• **Text**:
- Opening Delimiter -

This function uses ffprobe to determine the types of streams present in a given media file (e.g., audio, video).
- Parameters:
file_path (str) – The path to the media file.
- Returns:
A set containing the stream types found in the file.
- Return type:
set
- multivoice.stt_dir.find_best_audio_file(directory)[source]
Find the best audio file in a directory.
This function searches for suitable audio files in a directory, prioritizing those that contain only audio streams.
- Parameters:
directory (str) – The path to the directory to search.
- Returns:
The path to the best audio file found, or None if none were found.
- Return type:
str or None
- multivoice.stt_dir.find_deepest_directories(root_directory)[source]
Find all the deepest directories in a given root directory.
This function traverses the directory tree and collects paths to all directories that do not contain any subdirectories (i.e., the deepest ones).
- Parameters:
root_directory (str) – The path to the root directory.
- Returns:
A list of paths to the deepest directories.
- Return type:
list
- multivoice.stt_dir.main()[source]
Main function for processing audio files in a directory.
This function parses command line arguments, sets up logging, finds the deepest directories in the specified top-level directory, and processes each of them.
- multivoice.stt_dir.parse_arguments()[source]
Parse command line arguments for directory processing.
This function sets up the argument parser and defines all possible options that the user can specify when running the script from the command line.
- Returns:
An object containing all parsed arguments as attributes.
- Return type:
argparse.Namespace
- multivoice.stt_dir.process_directory(dir_path, dest_dir, args)[source]
Process a directory containing media files.
This function finds the best audio file in the given directory and processes it using the multivoice command-line tool.
- Parameters:
dir_path (str) – The path to the directory to process.
dest_dir (str) – The destination output directory for processed files.
args (argparse.Namespace) – The parsed command line arguments.

- Closing Delimiter -

• **Supplied information**:
- Opening Delimiter -

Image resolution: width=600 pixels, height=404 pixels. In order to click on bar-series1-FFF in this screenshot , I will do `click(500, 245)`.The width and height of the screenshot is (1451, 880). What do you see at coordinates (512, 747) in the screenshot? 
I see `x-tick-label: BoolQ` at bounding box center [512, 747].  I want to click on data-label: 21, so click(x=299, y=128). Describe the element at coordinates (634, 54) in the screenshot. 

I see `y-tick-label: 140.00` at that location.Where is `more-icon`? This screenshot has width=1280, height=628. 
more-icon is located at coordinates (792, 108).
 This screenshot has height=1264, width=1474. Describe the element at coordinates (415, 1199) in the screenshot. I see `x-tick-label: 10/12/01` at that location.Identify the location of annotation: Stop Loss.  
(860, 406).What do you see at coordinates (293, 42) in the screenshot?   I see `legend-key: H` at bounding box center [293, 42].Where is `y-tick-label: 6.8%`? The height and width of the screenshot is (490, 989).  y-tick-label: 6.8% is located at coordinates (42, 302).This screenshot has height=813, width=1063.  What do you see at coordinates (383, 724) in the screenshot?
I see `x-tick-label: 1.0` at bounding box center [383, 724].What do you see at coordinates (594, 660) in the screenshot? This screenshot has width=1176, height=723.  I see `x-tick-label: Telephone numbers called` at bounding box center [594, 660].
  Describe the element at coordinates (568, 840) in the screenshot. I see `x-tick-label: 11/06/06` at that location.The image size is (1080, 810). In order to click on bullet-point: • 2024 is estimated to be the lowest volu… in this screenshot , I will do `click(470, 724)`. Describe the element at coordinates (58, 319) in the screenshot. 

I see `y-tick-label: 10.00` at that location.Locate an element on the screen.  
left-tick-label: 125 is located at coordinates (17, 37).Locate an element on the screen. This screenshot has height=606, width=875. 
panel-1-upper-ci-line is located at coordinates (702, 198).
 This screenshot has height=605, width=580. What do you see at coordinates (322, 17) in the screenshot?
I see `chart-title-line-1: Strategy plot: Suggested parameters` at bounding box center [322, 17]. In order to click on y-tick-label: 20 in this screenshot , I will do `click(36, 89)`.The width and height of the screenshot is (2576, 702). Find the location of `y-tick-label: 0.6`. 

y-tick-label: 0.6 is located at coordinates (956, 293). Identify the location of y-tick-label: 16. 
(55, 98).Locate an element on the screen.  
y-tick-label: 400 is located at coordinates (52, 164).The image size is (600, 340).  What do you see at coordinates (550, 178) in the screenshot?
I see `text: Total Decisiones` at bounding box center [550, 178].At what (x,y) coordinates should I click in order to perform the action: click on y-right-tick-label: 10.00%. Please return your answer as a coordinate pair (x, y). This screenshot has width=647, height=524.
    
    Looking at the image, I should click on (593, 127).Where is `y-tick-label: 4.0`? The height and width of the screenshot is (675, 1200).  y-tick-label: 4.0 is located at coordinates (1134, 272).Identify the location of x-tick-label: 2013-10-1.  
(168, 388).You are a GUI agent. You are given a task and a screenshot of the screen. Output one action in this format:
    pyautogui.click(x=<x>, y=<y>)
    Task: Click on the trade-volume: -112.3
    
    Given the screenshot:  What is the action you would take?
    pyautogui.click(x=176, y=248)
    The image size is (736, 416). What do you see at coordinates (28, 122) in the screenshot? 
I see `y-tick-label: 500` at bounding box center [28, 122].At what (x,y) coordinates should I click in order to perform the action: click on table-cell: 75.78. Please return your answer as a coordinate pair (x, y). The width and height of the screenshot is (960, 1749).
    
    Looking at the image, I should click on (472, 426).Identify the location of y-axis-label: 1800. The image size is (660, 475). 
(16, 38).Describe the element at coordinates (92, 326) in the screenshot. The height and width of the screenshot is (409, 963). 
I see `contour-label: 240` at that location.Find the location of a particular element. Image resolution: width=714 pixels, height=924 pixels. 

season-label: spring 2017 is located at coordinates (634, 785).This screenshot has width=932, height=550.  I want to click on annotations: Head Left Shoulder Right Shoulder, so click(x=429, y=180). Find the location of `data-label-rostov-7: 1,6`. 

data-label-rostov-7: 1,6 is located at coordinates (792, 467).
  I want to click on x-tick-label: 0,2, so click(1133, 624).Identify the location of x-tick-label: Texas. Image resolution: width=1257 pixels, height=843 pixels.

- Closing Delimiter -

• **Instructions for the task**: Copy word for word the passage of the documentation above starting at "This function uses" and ending at "file in a directory.".

• **Exercise output**:
This function uses ffprobe to determine the types of streams present in a given media file (e.g., audio, video).
- Parameters:
file_path (str) – The path to the media file.
- Returns:
A set containing the stream types found in the file.
- Return type:
set
- multivoice.stt_dir.find_best_audio_file(directory)[source]
Find the best audio file in a directory.